B2B Backdoors Are A Nightmare
Here’s the thing that should keep every CISO up at night: your security is only as strong as your most vulnerable vendor. Companjon wasn’t a consumer-facing brand most people would recognize. It was a behind-the-scenes B2B provider. But that “less visible” status, as the researchers put it, created a massive backdoor into the data of millions of customers across multiple giant platforms. Trainline, Omio, TripX—they all trusted Companjon to handle sensitive data securely. And that single point of failure failed spectacularly. It’s a perfect case study in third-party risk. Companies pour millions into their own security, but one vendor’s misconfigured server can blow it all apart.
Why This Data Is So Dangerous
This wasn’t just a list of old email addresses. The combination of data types here is what makes it uniquely toxic for fraud. Think about it. You have future travel itineraries: exact dates, routes, and carriers. You have personal info like names and emails. With that, a scammer can craft a scarily convincing phishing attack. They could email you a week before your 2025 flight, posing as the airline, and say there’s a problem with your booking. Or, as researchers warned, impersonate hotel staff to threaten a cancellation. The victim is already primed to be anxious about the trip, making them way more likely to click a malicious link or make a fraudulent payment. It’s social engineering with a precision-guided dataset.
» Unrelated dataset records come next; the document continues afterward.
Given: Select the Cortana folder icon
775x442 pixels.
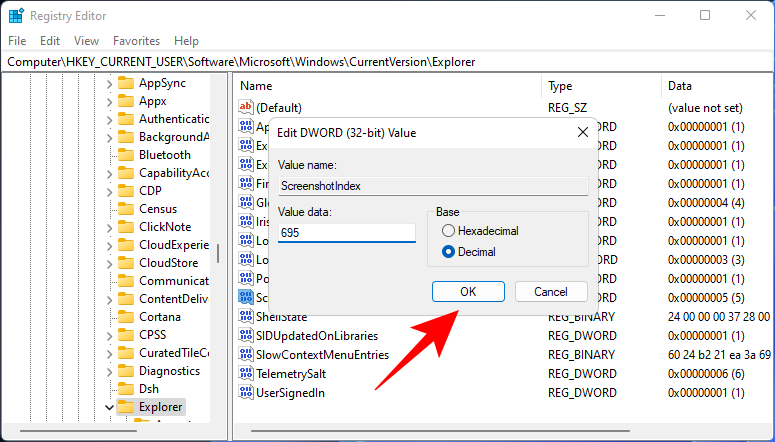Looking at the screenshot, I should point(126,317).
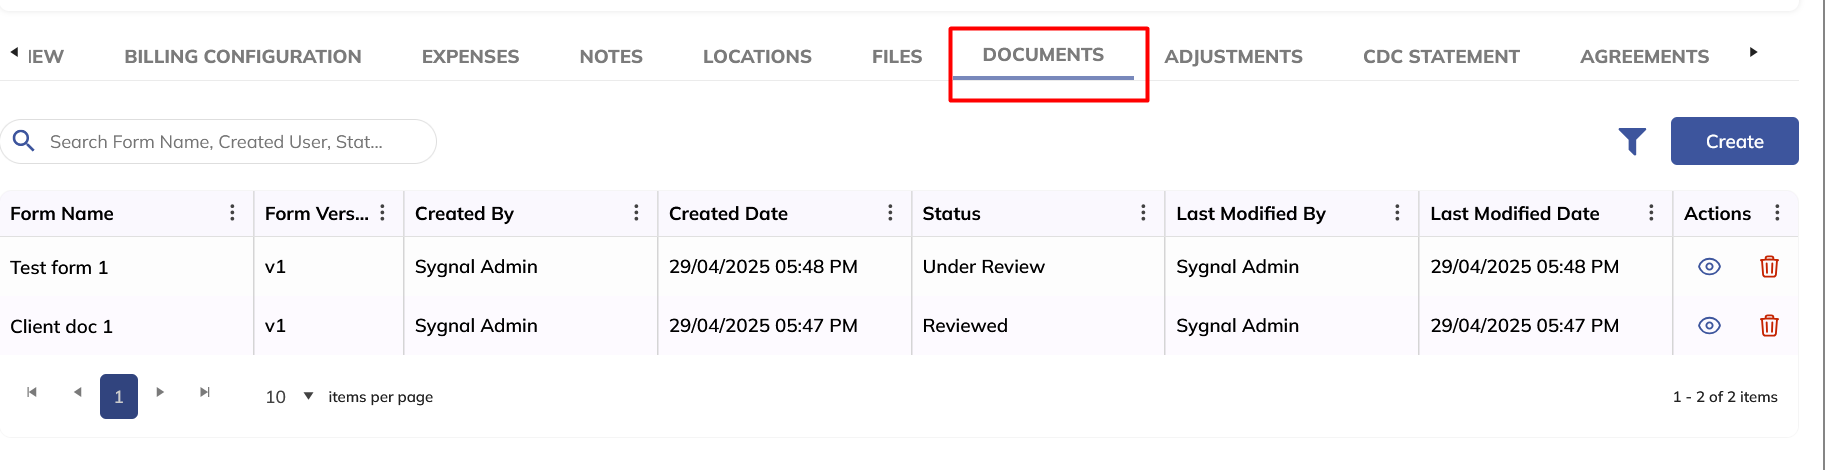The height and width of the screenshot is (470, 1828).
Task: View the Client doc 1 document
Action: point(1709,326)
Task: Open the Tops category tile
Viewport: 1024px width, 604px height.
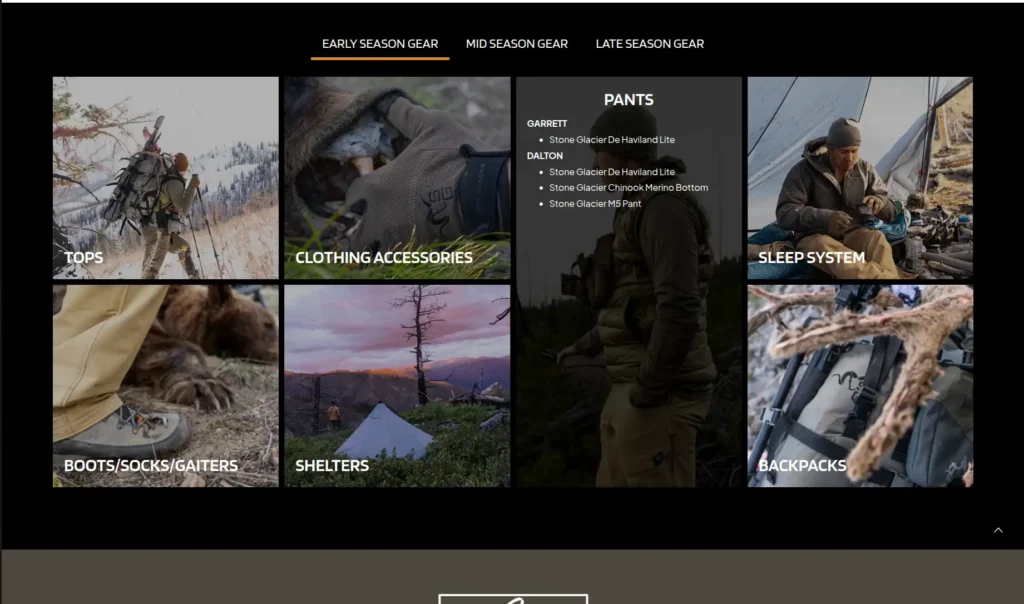Action: click(166, 178)
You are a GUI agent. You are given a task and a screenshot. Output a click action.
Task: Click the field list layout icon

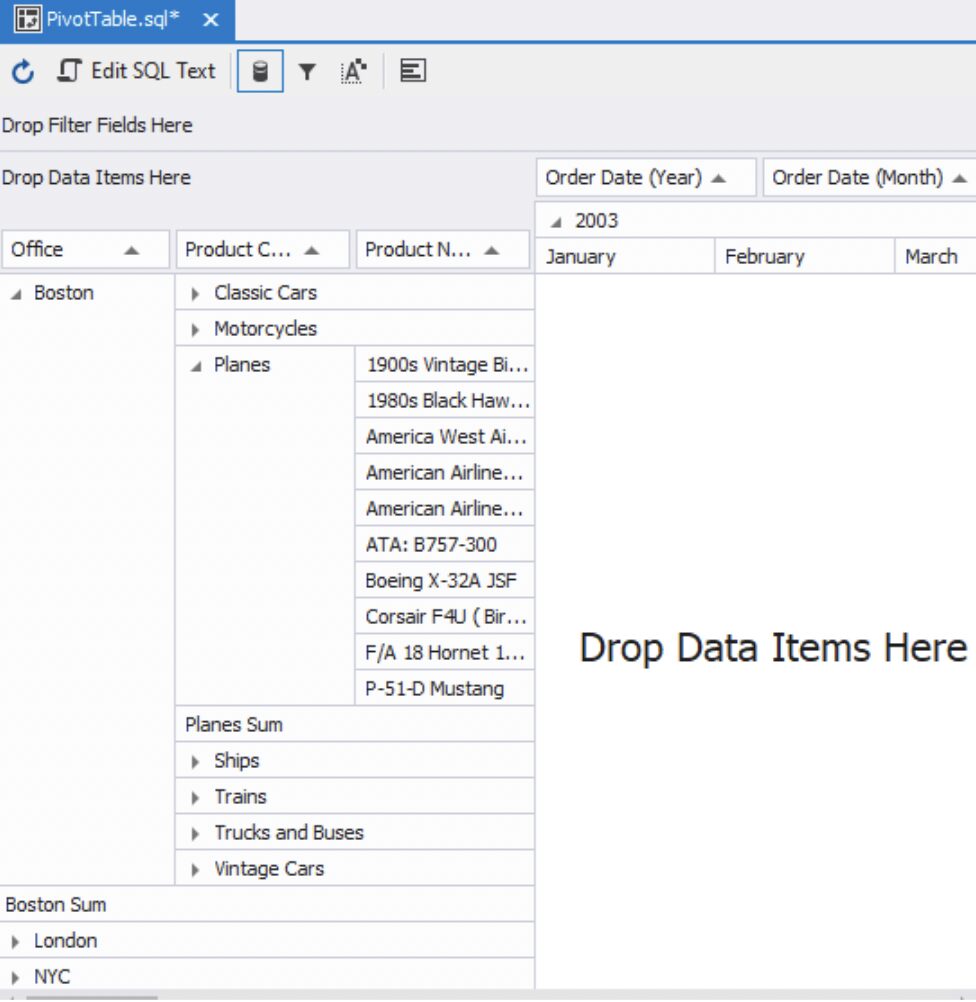(413, 71)
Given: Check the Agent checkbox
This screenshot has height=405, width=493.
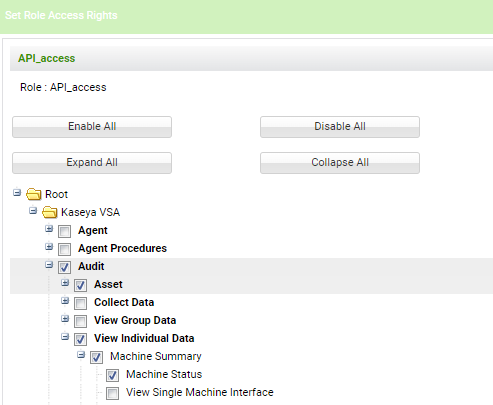Looking at the screenshot, I should 64,231.
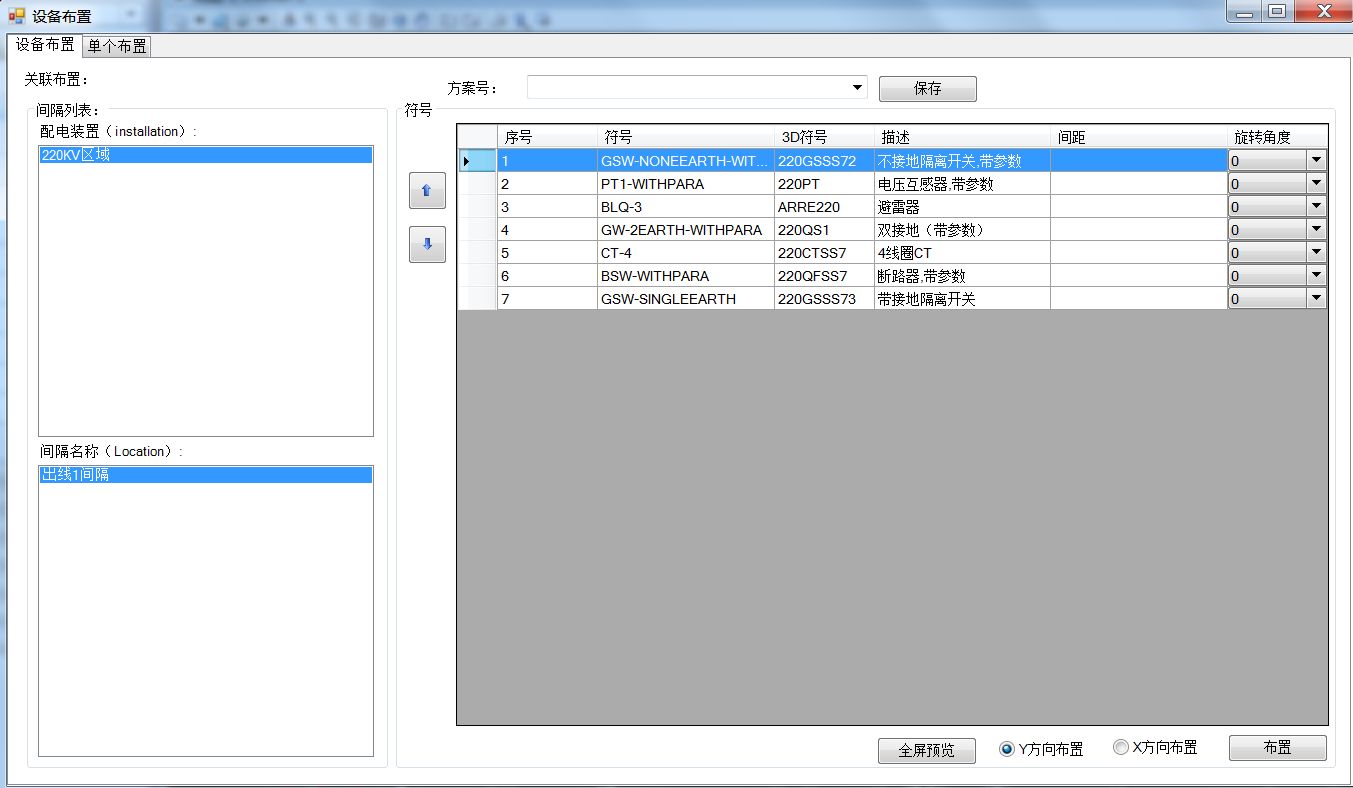Screen dimensions: 1353x788
Task: Expand 旋转角度 dropdown for PT1-WITHPARA row
Action: [1317, 183]
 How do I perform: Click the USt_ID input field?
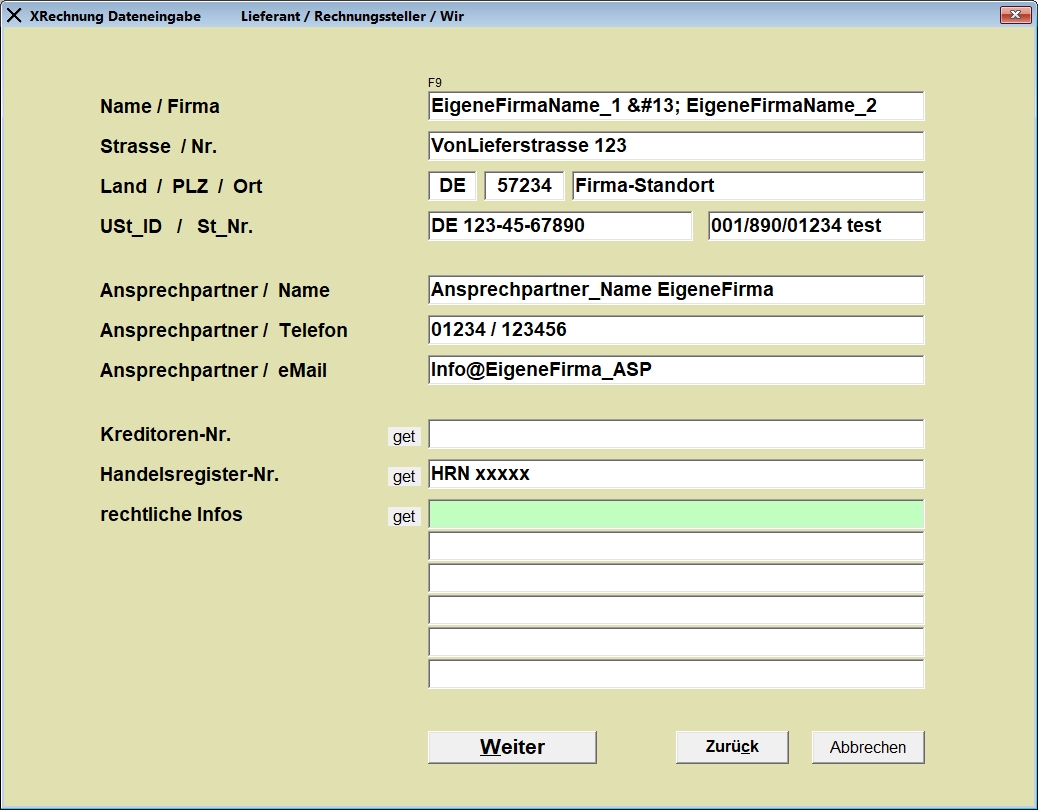coord(559,226)
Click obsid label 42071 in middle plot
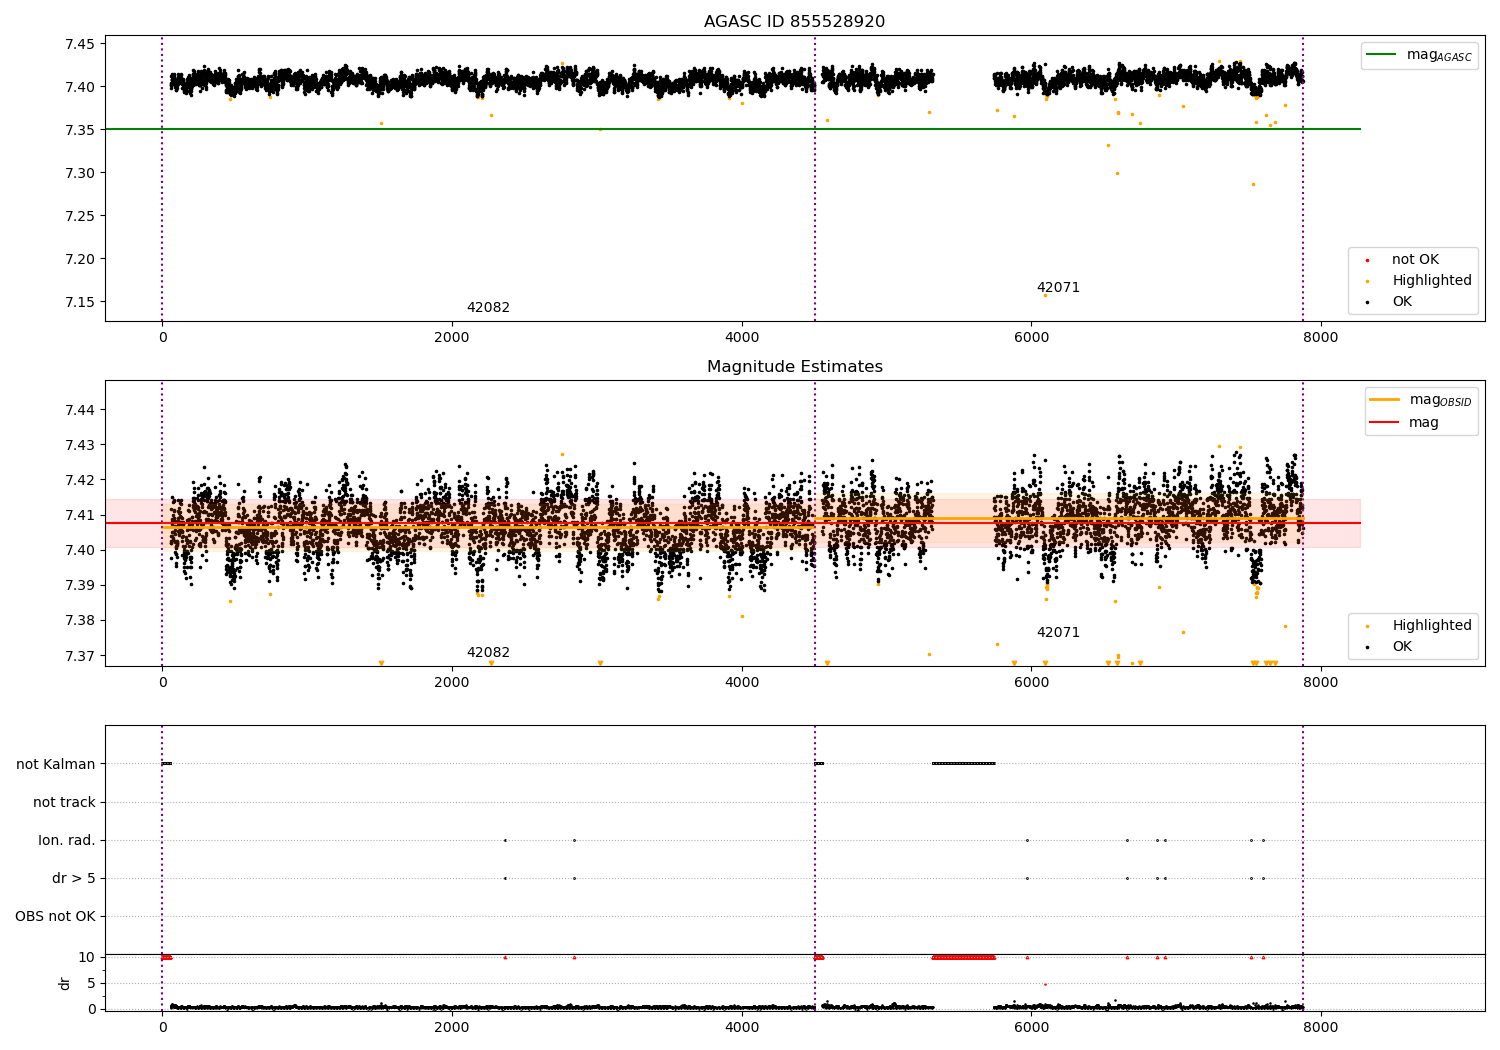 point(1058,633)
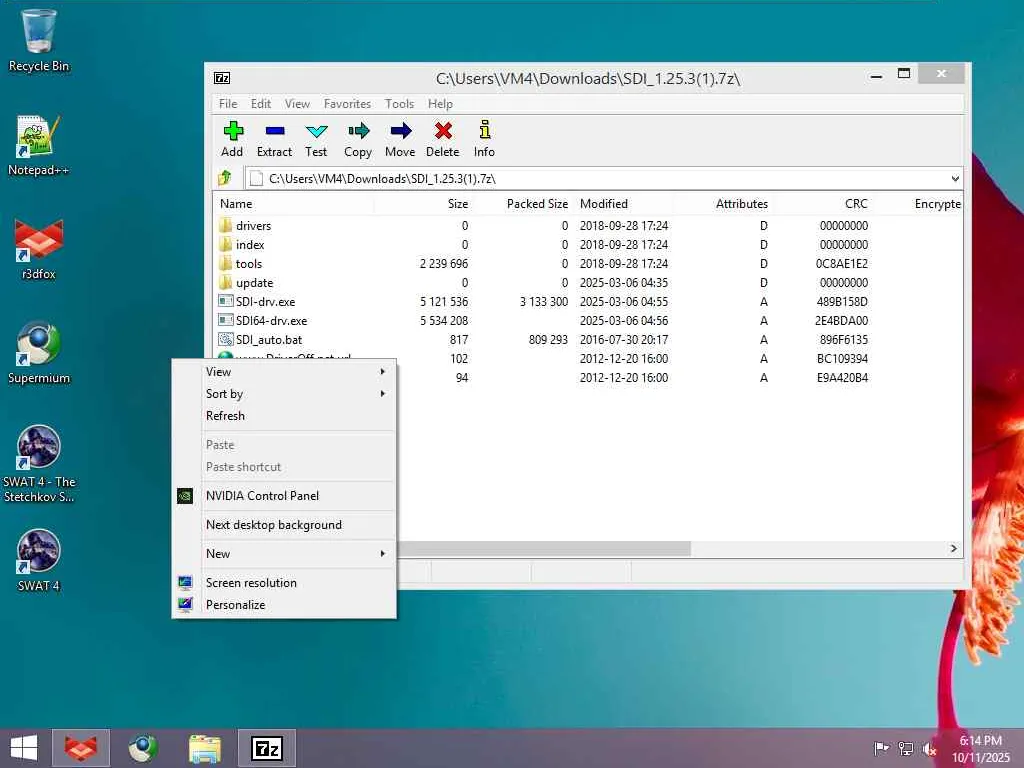
Task: Choose Refresh from the context menu
Action: 225,416
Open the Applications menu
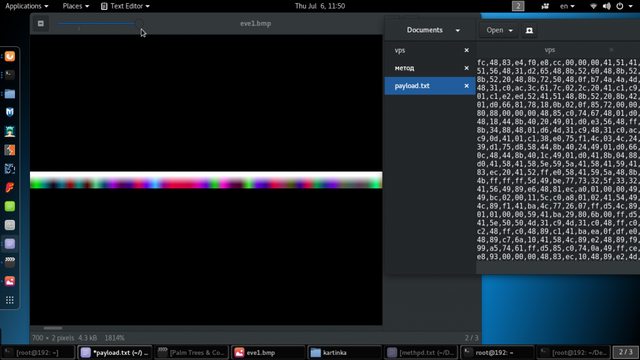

The Slow Response Is Part Of The Problem
Now, let’s talk about the timeline. The leak was found in late August. It wasn’t secured until late November. That’s a gap of about three months where this data was wide open. Cybernews says they spent “multiple months” trying to inform the company. So what happened? Was there no clear channel for reporting a critical vulnerability? Was it ignored? We don’t know the specifics, but a lag that long is unacceptable. Every day that passes is another day for a bad actor to potentially find that same open server. It shows that incident response isn’t just about having a plan for your own systems. You need a plan for when your vendors are the ones on fire, and you might not even know it.
A Cautionary Tale As The Lights Go Out
There’s a final, almost ironic twist to this story. The disclosure comes as Companjon is winding down its operations. Its parent company, La Mobilière, is pulling the plug to focus on its core business. So, in a way, this leak is like a final, glaring spotlight on a company that’s already exiting stage left. But the implications aren’t going away. For other businesses, especially in sectors like travel, finance, or anywhere sensitive data is handed off to third-party processors, this is a stark warning. You have to audit your vendors like you audit yourself. Because when their security fails, it’s your customers who get hurt, and your brand’s trust that takes the hit. And in today’s landscape, that’s a hit many companies can’t afford.